Among the questions from the press:
As you said in the past, there's been a lot of divisiveness, and part of that was because the two sides interpreted the same provision and agreement differently. So is everything in this agreement so crystal clear that there is no ambiguity about it and that the Indian Government would endorse everything that you've said today as to how we should interpret it?
UPDATE: We received this very short and to-the-point note from the Henry L. Stimson Center, a Washington think tank that does a lot of South Asia work:
At the very least, the Bush administration should not make it easier for New Delhi to resume nuclear testing and to produce fissile material for nuclear weapons.
It appears that the 123 Agreement fails to meet these minimal standards as well as the clear requirements established in the Hyde Act.
The Henry L. Stimson Center
More on the Stimson Center’s South Asia Project can be found at www.stimson.org/southasia
This morning, SAJAforum received a press release from the U.S. State Department. It's reproduced below.
As we get more announcements - perhaps from the Indian government as well as from folks who'd been opposed to the deal, we will post them here. Do check back. And post your comments below.
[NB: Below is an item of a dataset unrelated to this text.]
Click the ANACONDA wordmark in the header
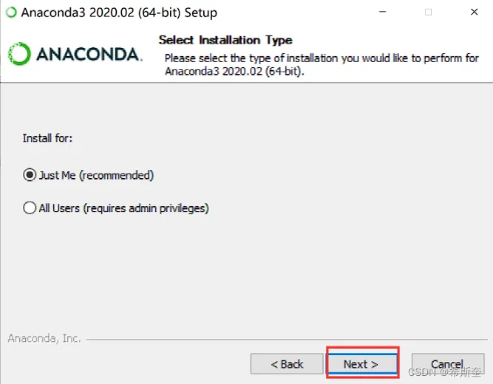The image size is (493, 384). tap(89, 55)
[State Department press release]
The United States and India have reached a historic milestone in
their strategic partnership by completing negotiations on the
bilateral agreement for peaceful nuclear cooperation, also known as
the 123 Agreement.? This agreement will govern civil nuclear trade
between the two countries and open the door for American and Indian
firms to participate in each other's civil nuclear energy sector.
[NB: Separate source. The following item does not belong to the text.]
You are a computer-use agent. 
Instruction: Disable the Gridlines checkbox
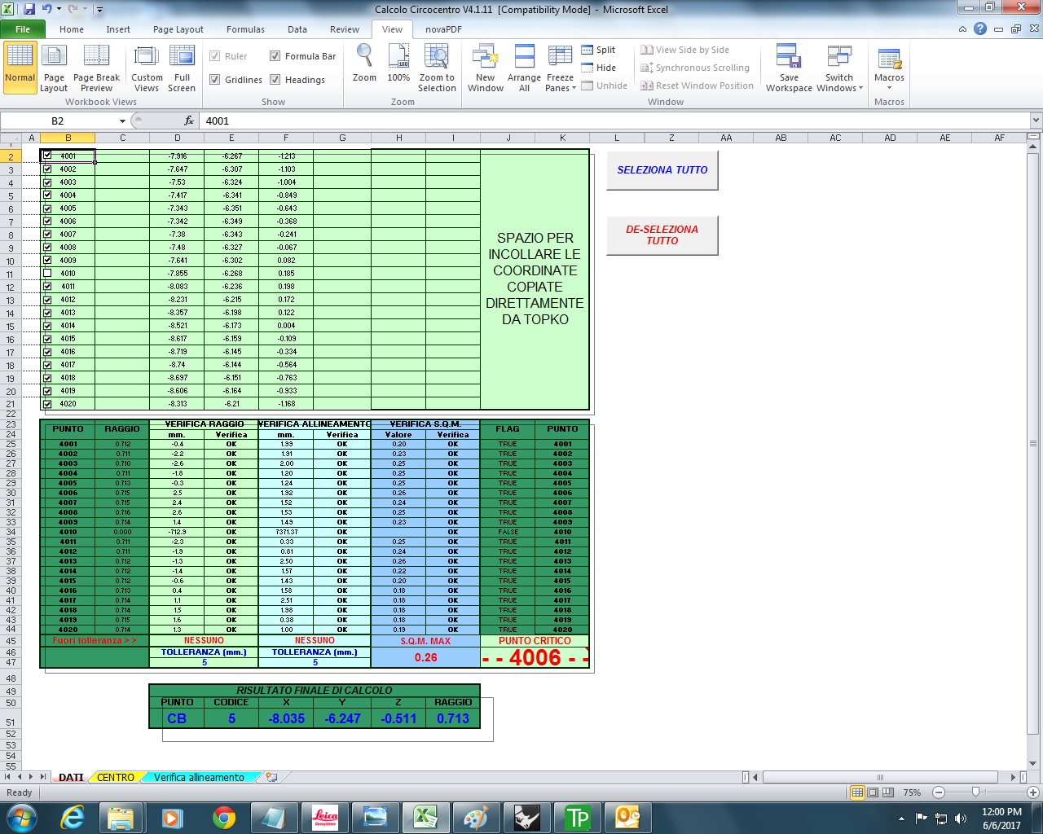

This agreement, about which the Administration briefed Congress
regularly, establishes the framework for full civil nuclear
cooperation between the United States and India.
Key features of the agreement are detailed in the State Department's
fact sheet, "U.S.-India Civil Nuclear Cooperation Initiative -
Bilateral Agreement on Peaceful Nuclear Cooperation" which may be
accessed at: http://www.state.gov/r/pa/prs/ps/2007/89552.htm?
We hope you find this information useful.
Annette Y. Aulton
Bureau of Public Affairs
U.S. Department of State
Post your comments below.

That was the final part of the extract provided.